→ **THE DATA**
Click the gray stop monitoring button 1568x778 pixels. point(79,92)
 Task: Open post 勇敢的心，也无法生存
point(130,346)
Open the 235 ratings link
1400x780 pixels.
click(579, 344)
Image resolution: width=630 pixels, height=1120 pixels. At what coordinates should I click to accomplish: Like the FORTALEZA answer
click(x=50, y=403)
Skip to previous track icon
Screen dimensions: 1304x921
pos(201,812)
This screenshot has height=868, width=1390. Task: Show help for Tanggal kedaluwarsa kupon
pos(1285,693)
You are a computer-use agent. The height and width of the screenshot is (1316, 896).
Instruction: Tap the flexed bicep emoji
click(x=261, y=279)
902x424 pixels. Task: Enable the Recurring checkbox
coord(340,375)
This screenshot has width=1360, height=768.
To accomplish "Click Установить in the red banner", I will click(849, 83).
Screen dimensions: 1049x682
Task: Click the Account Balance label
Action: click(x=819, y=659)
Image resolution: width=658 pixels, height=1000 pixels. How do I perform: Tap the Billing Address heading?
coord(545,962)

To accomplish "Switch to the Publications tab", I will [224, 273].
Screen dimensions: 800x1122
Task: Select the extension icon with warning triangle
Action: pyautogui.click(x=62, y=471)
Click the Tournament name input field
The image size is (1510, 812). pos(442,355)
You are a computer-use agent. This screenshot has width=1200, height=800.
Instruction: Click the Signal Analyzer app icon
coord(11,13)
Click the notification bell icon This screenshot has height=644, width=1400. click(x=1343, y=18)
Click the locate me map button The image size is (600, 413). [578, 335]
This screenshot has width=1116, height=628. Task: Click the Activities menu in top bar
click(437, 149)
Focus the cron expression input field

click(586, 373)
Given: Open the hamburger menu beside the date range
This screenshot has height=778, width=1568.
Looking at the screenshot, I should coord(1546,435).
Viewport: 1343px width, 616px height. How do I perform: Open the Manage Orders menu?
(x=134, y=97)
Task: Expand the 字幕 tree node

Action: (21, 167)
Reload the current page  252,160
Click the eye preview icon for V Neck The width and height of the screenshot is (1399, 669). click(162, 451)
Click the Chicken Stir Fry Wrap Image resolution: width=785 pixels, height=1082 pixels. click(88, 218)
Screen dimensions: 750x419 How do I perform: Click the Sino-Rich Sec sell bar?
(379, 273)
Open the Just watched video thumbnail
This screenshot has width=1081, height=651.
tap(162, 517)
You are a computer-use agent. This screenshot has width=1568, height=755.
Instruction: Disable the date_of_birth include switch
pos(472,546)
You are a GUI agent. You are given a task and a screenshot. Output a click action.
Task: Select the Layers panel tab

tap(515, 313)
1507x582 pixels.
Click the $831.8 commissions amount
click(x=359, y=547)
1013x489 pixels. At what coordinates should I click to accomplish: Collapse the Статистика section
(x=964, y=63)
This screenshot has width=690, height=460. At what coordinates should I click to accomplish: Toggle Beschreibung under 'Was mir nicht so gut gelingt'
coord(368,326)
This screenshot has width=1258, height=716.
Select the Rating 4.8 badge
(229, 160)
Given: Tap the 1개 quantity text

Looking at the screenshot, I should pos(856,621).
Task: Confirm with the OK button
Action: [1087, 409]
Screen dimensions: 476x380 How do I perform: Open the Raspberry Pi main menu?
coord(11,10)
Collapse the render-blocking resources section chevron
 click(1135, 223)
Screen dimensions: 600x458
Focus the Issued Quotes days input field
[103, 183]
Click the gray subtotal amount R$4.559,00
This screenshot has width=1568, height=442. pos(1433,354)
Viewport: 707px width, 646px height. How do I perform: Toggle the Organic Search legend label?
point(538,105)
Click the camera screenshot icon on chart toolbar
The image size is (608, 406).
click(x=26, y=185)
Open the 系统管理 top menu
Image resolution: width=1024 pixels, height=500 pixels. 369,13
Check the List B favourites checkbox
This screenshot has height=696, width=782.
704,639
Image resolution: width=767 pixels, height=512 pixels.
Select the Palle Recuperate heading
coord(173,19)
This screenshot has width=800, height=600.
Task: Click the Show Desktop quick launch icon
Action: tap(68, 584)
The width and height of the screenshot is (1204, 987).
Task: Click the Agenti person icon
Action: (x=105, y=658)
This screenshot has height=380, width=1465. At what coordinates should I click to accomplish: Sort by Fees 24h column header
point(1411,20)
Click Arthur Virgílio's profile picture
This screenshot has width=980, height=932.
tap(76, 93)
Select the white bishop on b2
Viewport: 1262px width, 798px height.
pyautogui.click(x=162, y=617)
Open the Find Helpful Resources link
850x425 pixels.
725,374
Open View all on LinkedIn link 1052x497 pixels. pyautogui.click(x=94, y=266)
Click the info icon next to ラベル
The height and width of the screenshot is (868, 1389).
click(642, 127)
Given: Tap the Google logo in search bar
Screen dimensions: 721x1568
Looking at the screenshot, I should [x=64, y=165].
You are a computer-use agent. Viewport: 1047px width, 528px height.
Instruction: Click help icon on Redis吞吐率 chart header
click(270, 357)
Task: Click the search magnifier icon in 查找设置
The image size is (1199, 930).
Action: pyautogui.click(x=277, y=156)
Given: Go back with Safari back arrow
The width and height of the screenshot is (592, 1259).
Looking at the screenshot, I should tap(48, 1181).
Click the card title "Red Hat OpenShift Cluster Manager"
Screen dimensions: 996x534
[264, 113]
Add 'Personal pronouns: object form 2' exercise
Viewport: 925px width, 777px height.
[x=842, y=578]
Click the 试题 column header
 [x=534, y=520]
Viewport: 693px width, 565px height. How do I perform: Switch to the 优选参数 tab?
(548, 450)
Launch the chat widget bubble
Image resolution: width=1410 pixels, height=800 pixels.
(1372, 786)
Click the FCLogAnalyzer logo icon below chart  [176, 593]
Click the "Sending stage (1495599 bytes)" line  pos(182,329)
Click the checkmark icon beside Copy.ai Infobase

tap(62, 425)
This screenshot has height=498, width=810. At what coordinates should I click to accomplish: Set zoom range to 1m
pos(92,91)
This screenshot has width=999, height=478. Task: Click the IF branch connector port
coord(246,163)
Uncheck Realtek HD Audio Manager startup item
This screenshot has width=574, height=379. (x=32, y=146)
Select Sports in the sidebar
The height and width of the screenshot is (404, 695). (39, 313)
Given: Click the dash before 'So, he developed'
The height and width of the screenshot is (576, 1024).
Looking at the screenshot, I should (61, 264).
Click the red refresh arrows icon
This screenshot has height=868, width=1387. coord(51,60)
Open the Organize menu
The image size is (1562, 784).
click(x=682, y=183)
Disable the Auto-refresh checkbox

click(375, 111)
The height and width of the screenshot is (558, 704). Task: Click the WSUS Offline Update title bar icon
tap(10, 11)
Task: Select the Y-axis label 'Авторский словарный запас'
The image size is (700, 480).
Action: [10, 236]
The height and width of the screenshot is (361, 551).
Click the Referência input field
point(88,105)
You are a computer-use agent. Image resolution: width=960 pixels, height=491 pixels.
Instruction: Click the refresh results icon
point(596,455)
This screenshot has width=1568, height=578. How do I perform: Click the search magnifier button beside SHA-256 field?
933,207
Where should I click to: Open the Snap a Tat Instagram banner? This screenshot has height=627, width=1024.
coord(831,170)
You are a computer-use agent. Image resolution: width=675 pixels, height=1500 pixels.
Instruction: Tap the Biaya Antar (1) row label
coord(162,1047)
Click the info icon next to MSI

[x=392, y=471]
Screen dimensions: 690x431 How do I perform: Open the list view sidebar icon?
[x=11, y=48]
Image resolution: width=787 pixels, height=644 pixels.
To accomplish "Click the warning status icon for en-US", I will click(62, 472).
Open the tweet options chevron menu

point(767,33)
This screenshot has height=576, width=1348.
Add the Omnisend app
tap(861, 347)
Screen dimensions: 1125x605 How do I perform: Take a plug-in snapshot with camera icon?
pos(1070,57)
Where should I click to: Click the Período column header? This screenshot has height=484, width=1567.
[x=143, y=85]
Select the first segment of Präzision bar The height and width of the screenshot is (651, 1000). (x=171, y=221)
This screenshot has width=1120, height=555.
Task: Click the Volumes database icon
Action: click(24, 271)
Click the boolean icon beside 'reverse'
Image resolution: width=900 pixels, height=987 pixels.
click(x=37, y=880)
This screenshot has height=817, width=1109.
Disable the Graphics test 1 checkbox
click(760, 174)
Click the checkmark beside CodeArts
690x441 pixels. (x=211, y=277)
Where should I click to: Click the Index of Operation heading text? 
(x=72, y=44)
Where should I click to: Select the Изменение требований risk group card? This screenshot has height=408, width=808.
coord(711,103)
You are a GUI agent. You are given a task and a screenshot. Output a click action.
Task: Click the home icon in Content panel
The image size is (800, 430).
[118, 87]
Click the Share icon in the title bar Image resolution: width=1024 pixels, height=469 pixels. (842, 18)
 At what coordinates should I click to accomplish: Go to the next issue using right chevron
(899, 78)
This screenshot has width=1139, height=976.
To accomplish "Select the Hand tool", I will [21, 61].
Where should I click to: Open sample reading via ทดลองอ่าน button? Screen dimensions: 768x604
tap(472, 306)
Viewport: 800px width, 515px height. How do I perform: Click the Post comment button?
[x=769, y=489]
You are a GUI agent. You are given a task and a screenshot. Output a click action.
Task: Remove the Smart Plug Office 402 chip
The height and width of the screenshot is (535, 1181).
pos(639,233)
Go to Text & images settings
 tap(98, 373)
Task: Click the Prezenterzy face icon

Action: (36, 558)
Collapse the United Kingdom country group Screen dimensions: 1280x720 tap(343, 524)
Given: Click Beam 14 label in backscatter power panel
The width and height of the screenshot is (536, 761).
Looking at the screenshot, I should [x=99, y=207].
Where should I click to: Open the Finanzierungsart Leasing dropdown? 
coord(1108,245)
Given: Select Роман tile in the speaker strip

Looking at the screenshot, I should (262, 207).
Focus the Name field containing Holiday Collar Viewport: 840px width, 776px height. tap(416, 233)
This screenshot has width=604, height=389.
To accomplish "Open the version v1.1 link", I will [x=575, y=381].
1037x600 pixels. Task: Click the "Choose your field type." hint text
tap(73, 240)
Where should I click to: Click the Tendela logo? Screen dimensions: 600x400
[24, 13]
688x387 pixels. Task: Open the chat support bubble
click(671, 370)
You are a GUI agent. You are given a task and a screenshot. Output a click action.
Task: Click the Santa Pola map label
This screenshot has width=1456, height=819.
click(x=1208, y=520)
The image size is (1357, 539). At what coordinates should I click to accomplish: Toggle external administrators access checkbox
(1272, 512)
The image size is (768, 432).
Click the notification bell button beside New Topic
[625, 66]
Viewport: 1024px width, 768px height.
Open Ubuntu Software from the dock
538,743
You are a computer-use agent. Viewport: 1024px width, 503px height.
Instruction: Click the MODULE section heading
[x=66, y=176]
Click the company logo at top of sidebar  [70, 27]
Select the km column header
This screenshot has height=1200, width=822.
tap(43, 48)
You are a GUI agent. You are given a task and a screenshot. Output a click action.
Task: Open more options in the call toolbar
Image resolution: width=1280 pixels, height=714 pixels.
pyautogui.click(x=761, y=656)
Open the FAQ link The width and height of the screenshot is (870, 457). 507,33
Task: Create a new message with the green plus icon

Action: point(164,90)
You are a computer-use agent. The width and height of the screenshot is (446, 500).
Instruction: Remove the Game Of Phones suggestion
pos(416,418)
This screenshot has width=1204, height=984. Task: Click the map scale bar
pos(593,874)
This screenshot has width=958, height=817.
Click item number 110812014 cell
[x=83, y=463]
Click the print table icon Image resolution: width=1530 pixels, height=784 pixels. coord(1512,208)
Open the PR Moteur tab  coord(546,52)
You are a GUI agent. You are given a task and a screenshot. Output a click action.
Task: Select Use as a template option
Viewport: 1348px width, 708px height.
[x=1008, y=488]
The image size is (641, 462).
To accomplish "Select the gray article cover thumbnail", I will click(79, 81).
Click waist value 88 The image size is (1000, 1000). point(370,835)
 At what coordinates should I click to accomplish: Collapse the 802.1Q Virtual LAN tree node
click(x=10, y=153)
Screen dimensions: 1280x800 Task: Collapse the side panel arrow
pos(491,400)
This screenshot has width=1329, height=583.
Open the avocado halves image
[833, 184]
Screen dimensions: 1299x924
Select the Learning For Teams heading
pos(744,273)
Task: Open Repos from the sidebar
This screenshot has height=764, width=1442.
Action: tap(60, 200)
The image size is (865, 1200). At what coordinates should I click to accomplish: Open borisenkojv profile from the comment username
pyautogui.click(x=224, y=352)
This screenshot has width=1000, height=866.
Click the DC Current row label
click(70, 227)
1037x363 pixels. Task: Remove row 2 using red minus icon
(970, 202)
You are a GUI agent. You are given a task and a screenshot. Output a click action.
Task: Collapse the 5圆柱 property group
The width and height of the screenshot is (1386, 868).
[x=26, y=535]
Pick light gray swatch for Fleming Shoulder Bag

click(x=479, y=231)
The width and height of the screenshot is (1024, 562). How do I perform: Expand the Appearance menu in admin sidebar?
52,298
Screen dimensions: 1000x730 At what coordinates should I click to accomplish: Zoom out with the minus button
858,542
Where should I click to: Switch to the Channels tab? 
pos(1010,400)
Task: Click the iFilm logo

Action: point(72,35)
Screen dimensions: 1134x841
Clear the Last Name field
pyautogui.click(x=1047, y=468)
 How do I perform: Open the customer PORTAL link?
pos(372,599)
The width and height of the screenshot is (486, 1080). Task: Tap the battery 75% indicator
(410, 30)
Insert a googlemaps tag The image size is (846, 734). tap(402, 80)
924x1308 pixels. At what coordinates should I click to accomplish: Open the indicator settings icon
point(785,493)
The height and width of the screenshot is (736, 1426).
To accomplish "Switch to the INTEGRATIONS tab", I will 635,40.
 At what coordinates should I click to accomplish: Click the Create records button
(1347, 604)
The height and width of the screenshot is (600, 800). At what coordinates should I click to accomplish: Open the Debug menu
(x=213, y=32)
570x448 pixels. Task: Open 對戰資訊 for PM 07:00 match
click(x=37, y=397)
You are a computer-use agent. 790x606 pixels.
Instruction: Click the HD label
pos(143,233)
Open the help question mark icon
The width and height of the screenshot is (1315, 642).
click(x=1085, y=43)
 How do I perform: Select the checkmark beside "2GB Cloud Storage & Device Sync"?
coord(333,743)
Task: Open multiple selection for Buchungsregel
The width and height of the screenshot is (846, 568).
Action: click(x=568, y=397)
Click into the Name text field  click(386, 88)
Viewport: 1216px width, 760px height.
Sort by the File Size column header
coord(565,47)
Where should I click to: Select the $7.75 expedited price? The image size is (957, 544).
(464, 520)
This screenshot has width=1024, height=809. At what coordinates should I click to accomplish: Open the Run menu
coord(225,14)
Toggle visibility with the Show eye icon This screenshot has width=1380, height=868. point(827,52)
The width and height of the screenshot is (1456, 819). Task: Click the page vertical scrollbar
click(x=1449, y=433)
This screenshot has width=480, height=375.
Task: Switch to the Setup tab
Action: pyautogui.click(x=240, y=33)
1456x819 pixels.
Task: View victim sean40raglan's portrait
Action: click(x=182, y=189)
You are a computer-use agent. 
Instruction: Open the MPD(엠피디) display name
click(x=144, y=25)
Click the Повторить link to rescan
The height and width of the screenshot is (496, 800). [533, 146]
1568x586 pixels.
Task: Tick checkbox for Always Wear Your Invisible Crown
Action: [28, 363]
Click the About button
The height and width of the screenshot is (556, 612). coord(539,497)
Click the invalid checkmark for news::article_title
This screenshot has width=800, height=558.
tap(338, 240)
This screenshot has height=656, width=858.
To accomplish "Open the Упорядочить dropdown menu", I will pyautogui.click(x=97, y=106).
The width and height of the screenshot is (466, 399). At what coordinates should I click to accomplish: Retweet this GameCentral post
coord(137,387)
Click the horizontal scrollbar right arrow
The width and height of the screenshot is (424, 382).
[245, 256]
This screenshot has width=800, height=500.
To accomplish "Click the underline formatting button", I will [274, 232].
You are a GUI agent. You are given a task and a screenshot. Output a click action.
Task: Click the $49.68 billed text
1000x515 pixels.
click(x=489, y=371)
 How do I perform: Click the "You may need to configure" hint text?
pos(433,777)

→ **TASK DIRECTIONS**
Going through the entries above line by line, work out how many lines include the word "computer". Only the number is required.

→ **REPLY**
10